Our purpose was to test the hypothesis that hypoxia potentiates exercise-induced sympathetic neural activation in humans. In 15 young (20-30 yr) healthy subjects, lower leg muscle sympathetic nerve activity (MSNA, peroneal nerve; microneurography), venous plasma norepinephrine (PNE) concentrations, heart rate, and arterial blood pressure were measured at rest and in response to rhythmic handgrip exercise performed during normoxia or isocapnic hypoxia (inspired O₂ concn of 10%). Study I (n = 7): Brief (3-4 min) hypoxia at rest did not alter MSNA, PNE, or arterial pressure but did induce tachycardia [17 ± 3 (SE) beats/min; P < 0.05]. During exercise at 50% of maximum, the increases in MSNA (346 ± 81 vs. 207 ± 14% of control), PNE (175 ± 25 vs. 120 ± 11% of control), and heart rate (36 ± 2 vs. 20 ± 2 beats/min) were greater during hypoxia than during normoxia (P < 0.05), whereas the arterial pressure response was not different (26 ± 4 vs. 25 ± 4 mmHg). The increase in MSNA during hypoxic exercise also was greater than the simple sum of the separate responses to hypoxia and normoxic exercise (P < 0.05). Study II (n = 8): In contrast to study I, during 2 min of exercise (30% max) performed under conditions of circulatory arrest and 2 min of postexercise circulatory arrest (local ischemia), the MSNA and PNE responses were similar during systemic hypoxia and normoxia. Arm ischemia without exercise had no influence on any variable during hypoxia or normoxia.
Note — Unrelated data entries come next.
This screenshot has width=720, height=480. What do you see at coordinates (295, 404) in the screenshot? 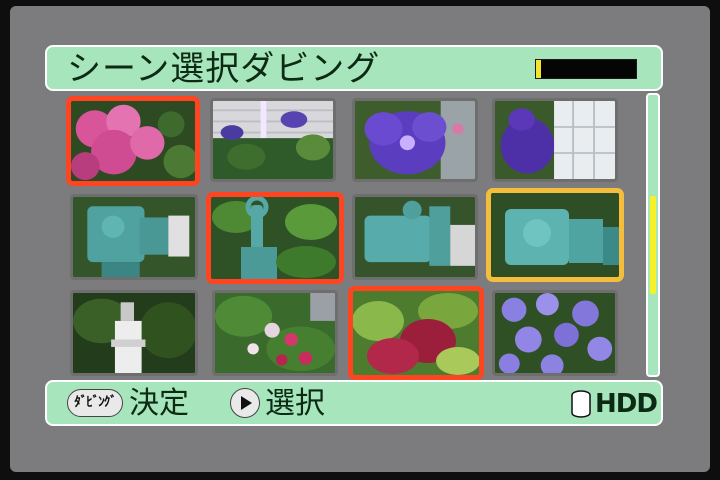
I see `select-label: 選択` at bounding box center [295, 404].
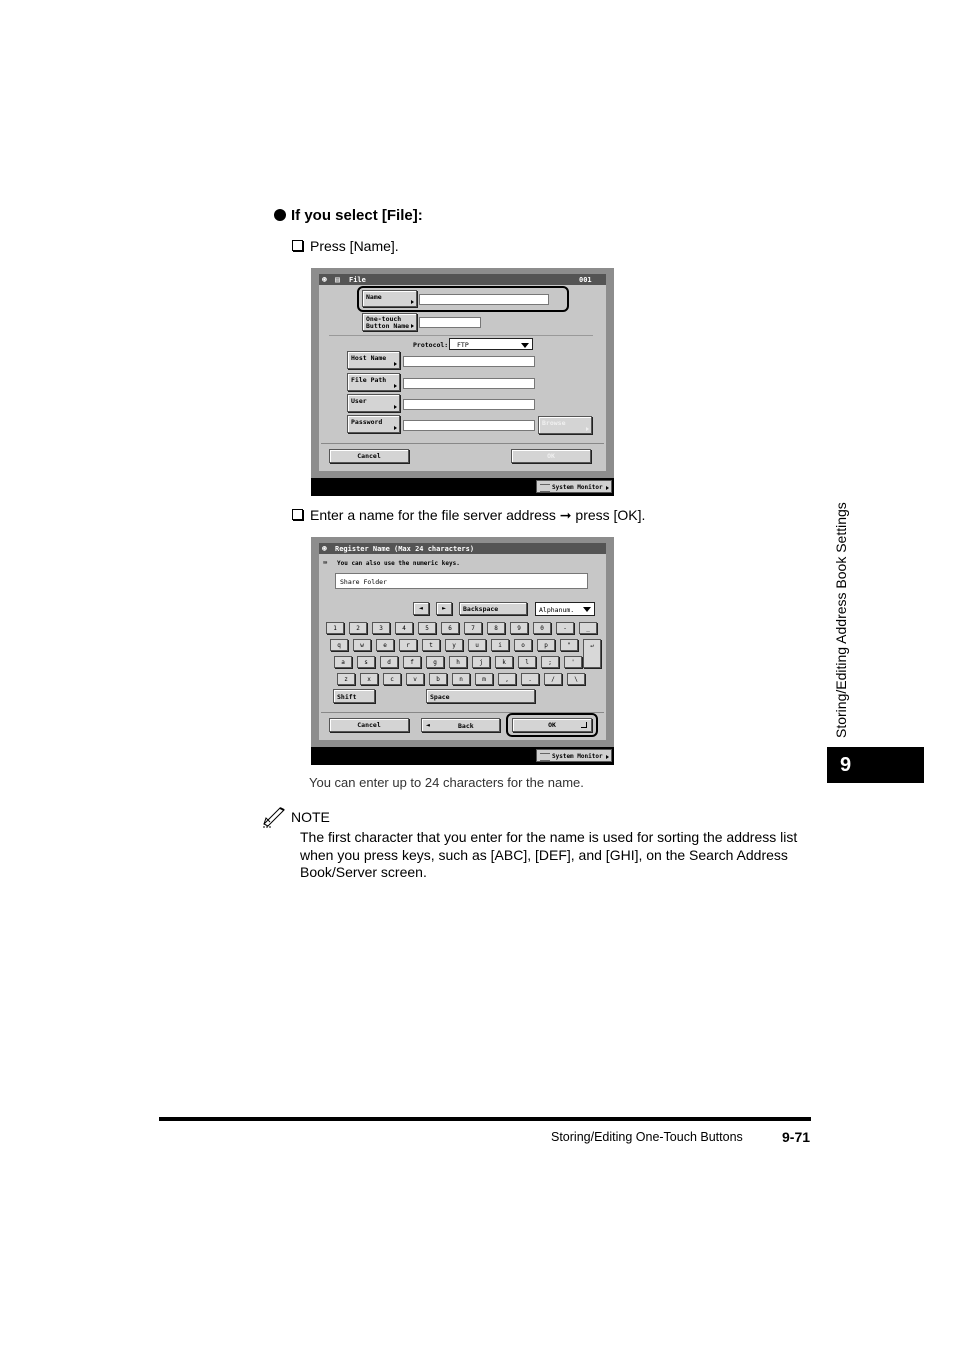 The height and width of the screenshot is (1351, 954). Describe the element at coordinates (412, 662) in the screenshot. I see `key-row3-3: f` at that location.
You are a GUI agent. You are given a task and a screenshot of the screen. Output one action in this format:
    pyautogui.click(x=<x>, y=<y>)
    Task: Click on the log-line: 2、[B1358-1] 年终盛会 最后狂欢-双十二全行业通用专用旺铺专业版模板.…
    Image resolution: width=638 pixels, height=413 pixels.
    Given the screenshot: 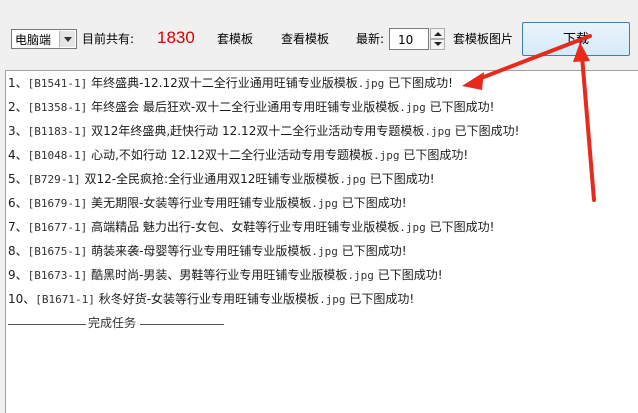 What is the action you would take?
    pyautogui.click(x=252, y=107)
    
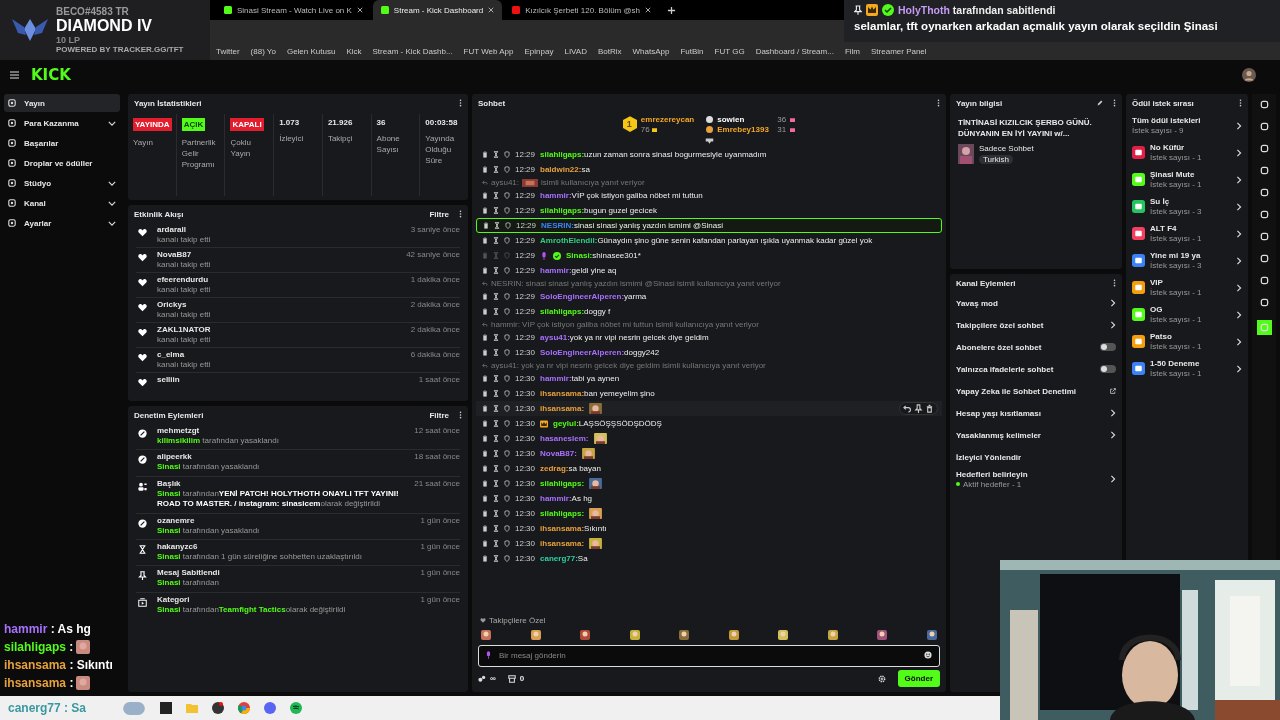 The width and height of the screenshot is (1280, 720). Describe the element at coordinates (1190, 148) in the screenshot. I see `reward-title: No Küfür` at that location.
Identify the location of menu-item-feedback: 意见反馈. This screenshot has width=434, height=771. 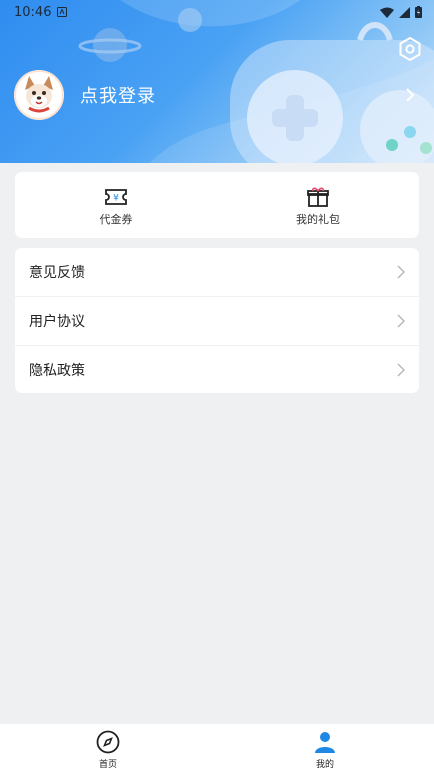
(217, 272).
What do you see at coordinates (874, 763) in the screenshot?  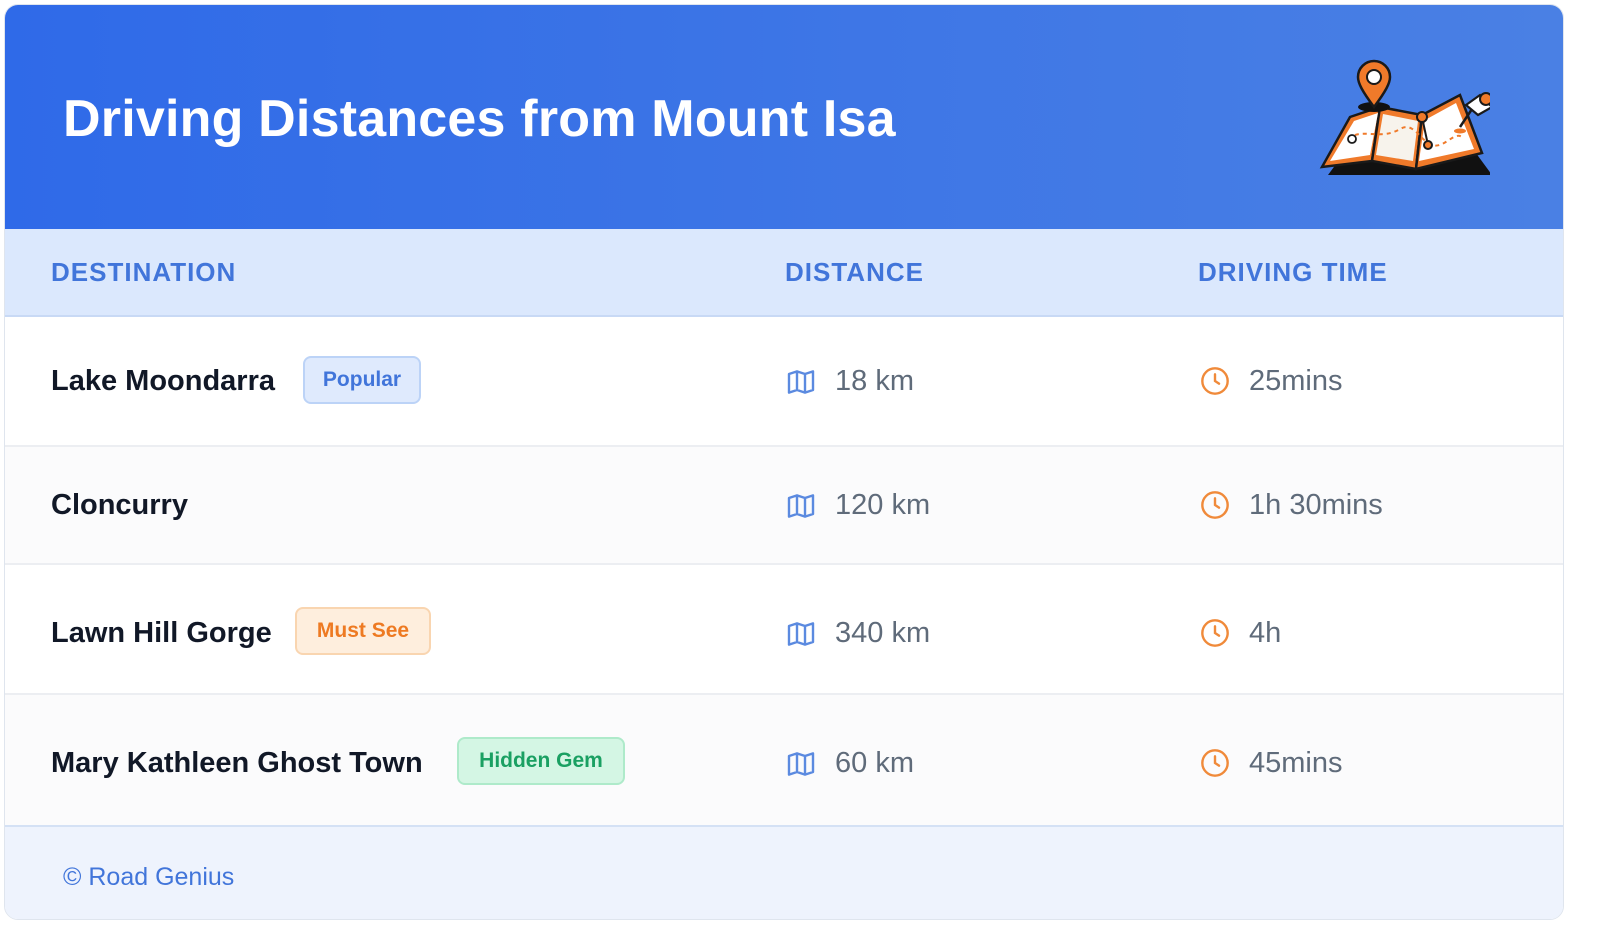 I see `distance-value: 60 km` at bounding box center [874, 763].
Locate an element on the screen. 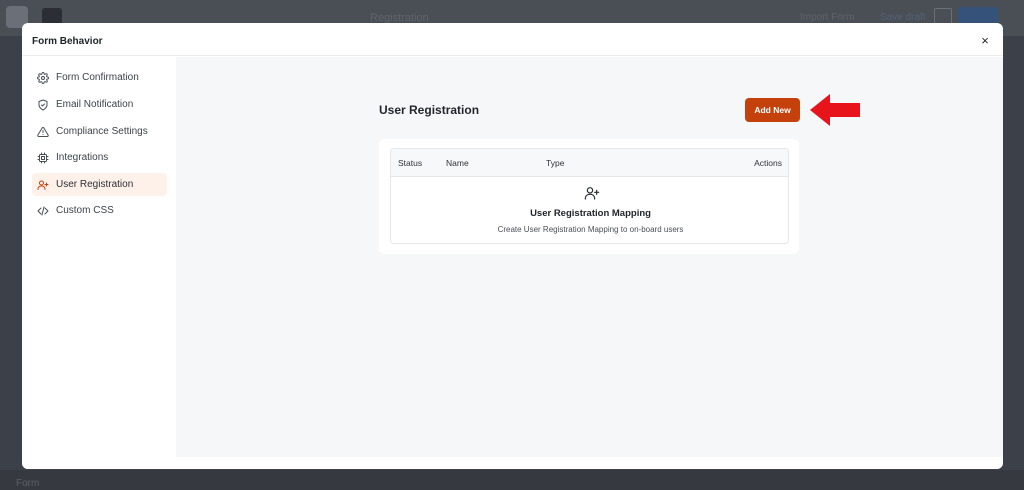 This screenshot has width=1024, height=490. table-header: Status Name Type Actions is located at coordinates (590, 163).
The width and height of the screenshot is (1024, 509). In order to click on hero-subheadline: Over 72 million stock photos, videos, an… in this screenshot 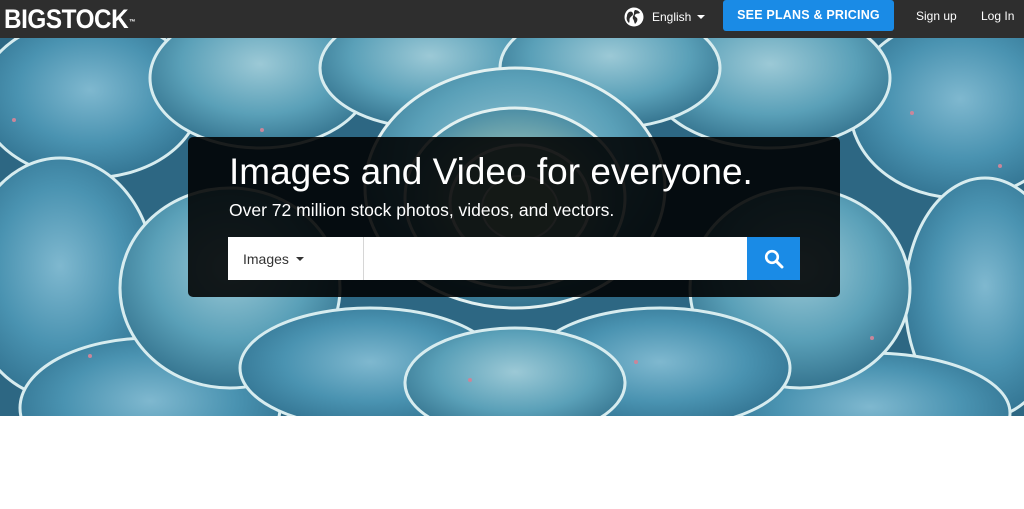, I will do `click(422, 210)`.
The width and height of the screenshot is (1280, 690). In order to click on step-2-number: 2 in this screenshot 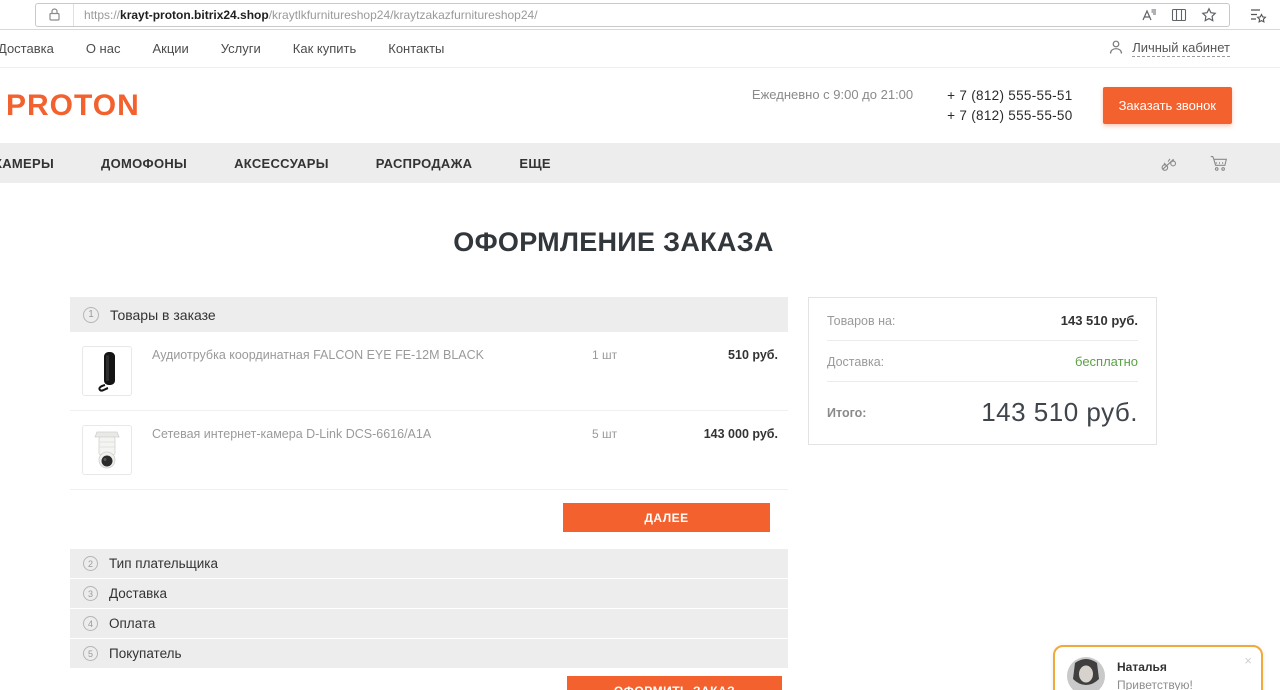, I will do `click(90, 564)`.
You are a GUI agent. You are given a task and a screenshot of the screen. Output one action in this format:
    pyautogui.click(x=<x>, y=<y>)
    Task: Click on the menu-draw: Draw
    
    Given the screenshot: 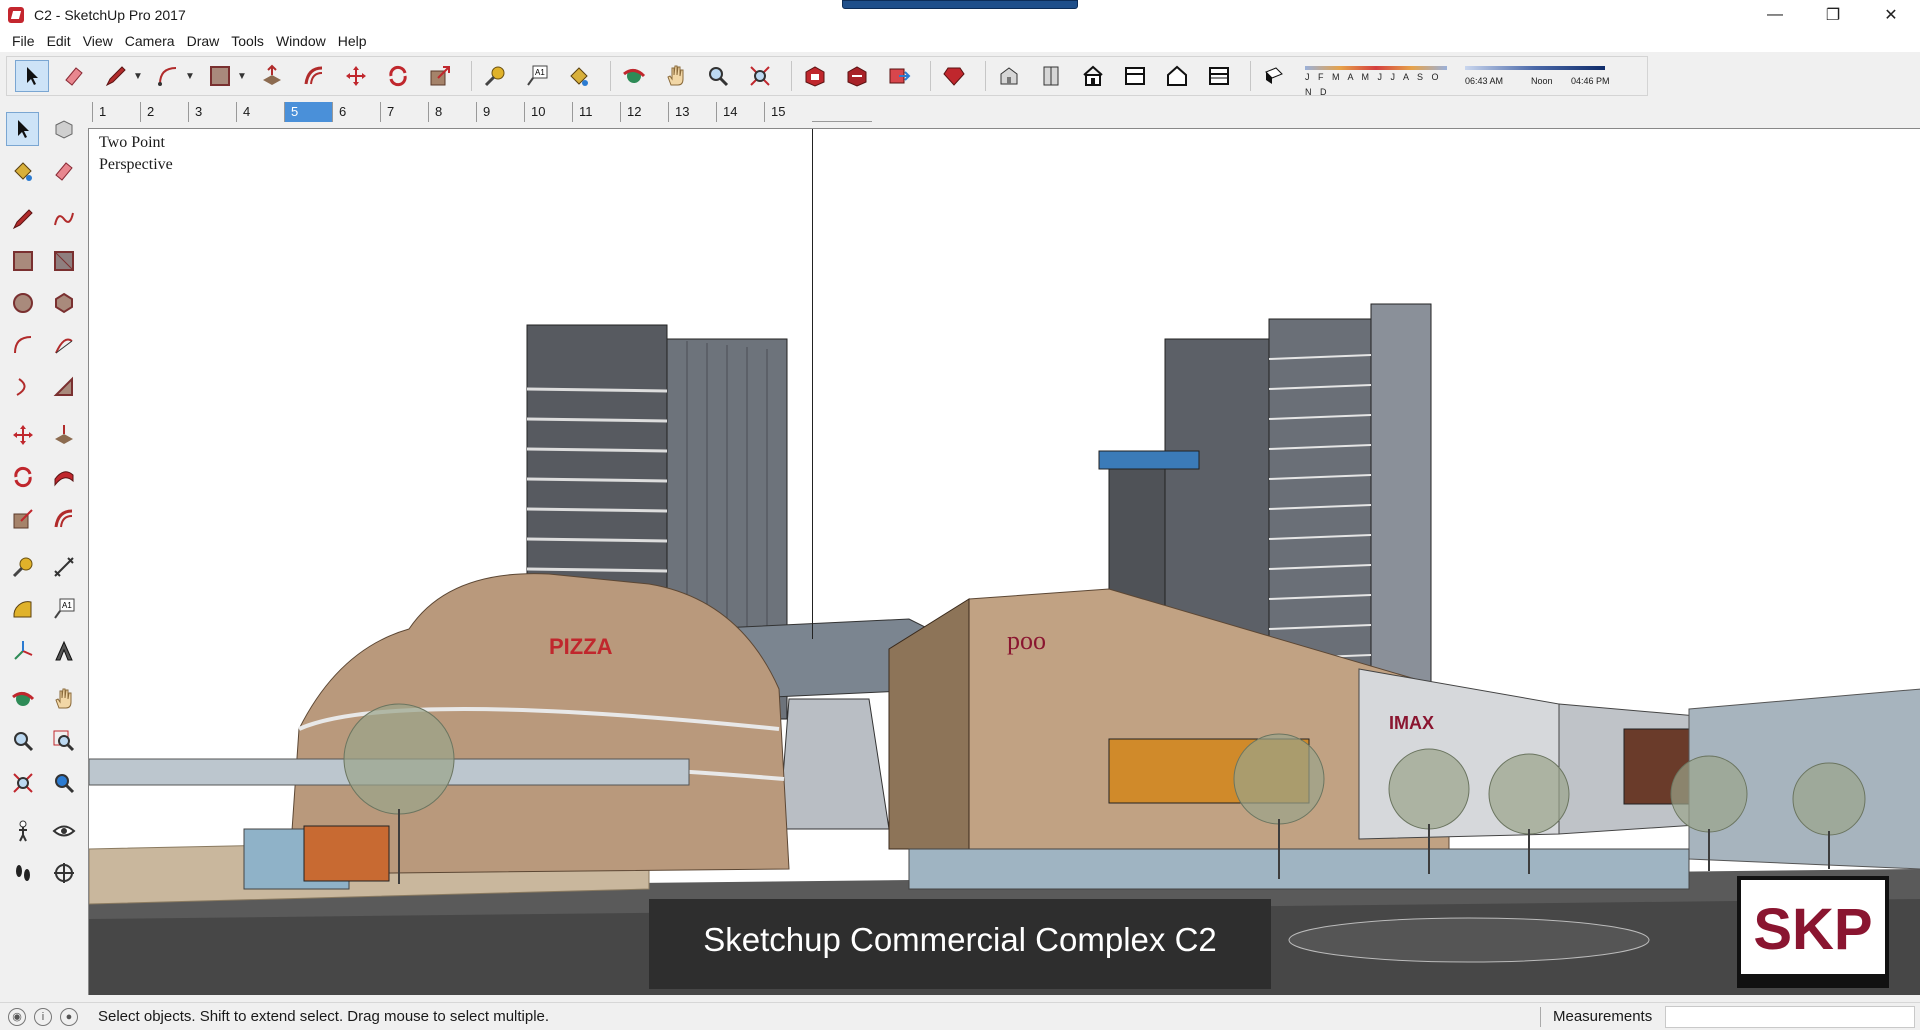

We conclude that 1) hypoxia potentiates exercise-evoked sympathoexcitation in humans, 2) the augmented sympathetic activation may be due to a synergistic interaction between these two stimuli, and 3) the mechanism underlying the greater sympathetic response to hypoxic exercise has its origin in the contracting skeletal muscles.